Vision-CAIR / MiniGPT4-video

Official code for Goldfish model for long video understanding and MiniGPT4-video for short video understanding
https://vision-cair.github.io/Goldfish_website/
BSD 3-Clause "New" or "Revised" License
540 stars 59 forks source link

Poor performance when using videos from other datasets #33

Open JSHZT opened 2 months ago

JSHZT commented 2 months ago

I used the video from vgg-sound, I used the default question, but I found that the answer from minigpt4-video has nothing to do with the video.

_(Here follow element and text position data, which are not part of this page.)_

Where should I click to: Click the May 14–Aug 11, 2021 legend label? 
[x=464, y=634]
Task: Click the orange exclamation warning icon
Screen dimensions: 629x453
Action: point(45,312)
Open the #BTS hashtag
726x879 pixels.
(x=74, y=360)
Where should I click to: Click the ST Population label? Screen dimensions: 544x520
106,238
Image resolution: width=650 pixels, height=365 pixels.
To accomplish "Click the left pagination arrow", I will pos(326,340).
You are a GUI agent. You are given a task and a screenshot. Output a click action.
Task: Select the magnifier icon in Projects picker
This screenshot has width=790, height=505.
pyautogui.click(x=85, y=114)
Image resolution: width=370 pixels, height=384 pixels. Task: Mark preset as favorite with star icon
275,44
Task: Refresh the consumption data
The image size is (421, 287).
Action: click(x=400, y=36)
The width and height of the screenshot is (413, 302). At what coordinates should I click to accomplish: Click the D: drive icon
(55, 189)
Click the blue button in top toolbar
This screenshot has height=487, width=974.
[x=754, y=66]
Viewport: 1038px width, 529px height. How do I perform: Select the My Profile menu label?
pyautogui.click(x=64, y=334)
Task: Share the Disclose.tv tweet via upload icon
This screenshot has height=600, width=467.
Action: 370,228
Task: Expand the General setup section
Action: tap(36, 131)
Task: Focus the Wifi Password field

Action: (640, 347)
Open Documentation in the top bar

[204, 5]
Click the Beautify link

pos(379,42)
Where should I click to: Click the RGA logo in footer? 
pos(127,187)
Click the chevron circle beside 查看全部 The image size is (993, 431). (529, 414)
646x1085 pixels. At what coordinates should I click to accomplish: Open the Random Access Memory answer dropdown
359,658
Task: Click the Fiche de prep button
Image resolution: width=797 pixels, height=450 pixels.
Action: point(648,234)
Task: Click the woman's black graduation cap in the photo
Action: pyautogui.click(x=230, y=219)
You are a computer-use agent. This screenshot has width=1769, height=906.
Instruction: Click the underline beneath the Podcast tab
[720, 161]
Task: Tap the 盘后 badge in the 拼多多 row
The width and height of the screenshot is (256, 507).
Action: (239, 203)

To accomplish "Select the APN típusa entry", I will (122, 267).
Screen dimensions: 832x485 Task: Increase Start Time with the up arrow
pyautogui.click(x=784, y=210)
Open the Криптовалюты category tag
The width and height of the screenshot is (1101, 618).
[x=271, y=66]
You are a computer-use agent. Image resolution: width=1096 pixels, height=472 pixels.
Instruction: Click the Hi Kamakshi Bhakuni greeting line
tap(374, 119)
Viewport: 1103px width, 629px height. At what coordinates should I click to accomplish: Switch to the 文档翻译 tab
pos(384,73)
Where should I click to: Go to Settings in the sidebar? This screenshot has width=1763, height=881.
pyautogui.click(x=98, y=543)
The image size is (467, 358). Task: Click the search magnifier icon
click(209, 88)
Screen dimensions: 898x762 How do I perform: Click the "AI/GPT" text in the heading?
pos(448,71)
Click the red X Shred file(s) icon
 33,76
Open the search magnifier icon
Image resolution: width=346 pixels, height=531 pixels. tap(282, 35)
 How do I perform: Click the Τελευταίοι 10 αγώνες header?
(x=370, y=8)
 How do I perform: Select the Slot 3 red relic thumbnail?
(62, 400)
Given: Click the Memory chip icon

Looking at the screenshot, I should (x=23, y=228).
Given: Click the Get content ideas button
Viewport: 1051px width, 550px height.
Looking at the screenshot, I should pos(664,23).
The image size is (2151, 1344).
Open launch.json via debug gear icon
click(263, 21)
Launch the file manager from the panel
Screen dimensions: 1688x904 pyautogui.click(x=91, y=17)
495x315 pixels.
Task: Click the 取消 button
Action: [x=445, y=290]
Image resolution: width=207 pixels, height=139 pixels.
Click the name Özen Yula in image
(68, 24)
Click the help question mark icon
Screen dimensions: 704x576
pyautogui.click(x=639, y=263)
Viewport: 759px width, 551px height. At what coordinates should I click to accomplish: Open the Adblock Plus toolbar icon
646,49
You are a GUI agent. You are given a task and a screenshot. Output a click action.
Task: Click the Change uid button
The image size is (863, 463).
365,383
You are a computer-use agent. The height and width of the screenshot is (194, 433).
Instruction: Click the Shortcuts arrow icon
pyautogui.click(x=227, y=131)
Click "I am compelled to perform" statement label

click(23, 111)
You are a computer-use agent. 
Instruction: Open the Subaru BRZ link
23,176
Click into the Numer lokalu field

KerolosAtef commented 1 month ago

Thanks for your feedback I discovered a bug related to hallucinations in MiniGPT4-video yesterday. It seems to be connected to the PEFT library. I was initially using PEFT 0.2.0, but after upgrading, the function prepare_model_for_int8_training was deprecated. When I switched to prepare_model_for_kbit_training, a significant increase in hallucinations occurred. Keep this in mind to ensure accurate performance. It solved in the current version

JSHZT commented 1 month ago

I use question:"Please describe the content of the video only in the following format: 'This video describes [video content], where [subject] appears doing [actions] in [setting/scenery].' Do not provide any additional information or explanations." but the result still cannot get the correct video information. The video I input is a video from the vgg_sound dataset, which is 10 seconds long. Are there any other good usage suggestions?